REPUBLIKA.CO.ID, JAKARTA -- Ketua Umum Pengurus Besar Ikatan Dokter Indonesia (PB-IDI) Adib Khumaidi mengungkap sejumlah alasan keengganan dokter bekerja di wilayah pedesaan dan terpencil. Hal itu berdampak pada layanan kesehatan yang belum merata di Indonesia.
"Tidak meratanya dokter dan dokter spesialis di daerah, problemnya bukan masalah dokternya. Masalahnya ada di alat kerja yang kadang-kadang tidak tersedia," kata Adib dalam Seminar Nasional BPJS Watch bertajuk "RUU Kesehatan - Siapa Yang Diuntungkan?" diikuti dalam jaringan (daring) di Jakarta, Kamis (25/5/2023).
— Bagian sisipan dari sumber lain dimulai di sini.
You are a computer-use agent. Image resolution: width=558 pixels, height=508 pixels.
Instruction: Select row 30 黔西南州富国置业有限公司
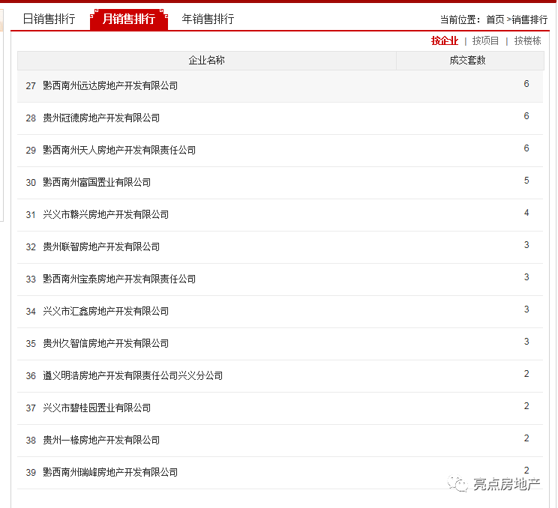click(x=280, y=183)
Adib mengatakan, sarana dan prasarana fasilitas layanan kesehatan di daerah pedesaan dan terpencil masih sangat terbatas. Kondisi tersebut juga dipengaruhi dengan infrastruktur dasar dan fasilitas pendukung di wilayah kerja yang belum ideal.
Adib mencontohkan, seorang dokter bedah yang berniat mengabdi di Pandeglang, Banten, tetapi tempatnya bekerja tidak menyediakan alat bedah. Tapi, dengan dedikasi tinggi, ia tetap bekerja hingga beberapa tahun kemudian disediakan alat.
Alasan berikutnya terkait insentif dan jenjang karier yang masih perlu diperbaiki. Salah satunya berkaitan dengan tunjangan jabatan dan fungsional yang masih beragam antargolongan bidan dan perawat yang lebih tinggi dari dokter dan dokter spesialis.
Adib yang kini berpraktik di RSUD Cengkareng, Jakarta Barat, mengatakan sejumlah dokter yang bekerja daerah terpencil juga dihinggapi masalah sosial dan kualitas pendidikan.
"Ada sejumlah dokter di wilayah yang memilih untuk bekerja sampai anaknya menyelesaikan jenjang pendidikan SMP, sebab kalau ia bekerja sampai anaknya menamatkan SMA di daerah terpencil, anaknya tidak mampu bersaing," katanya.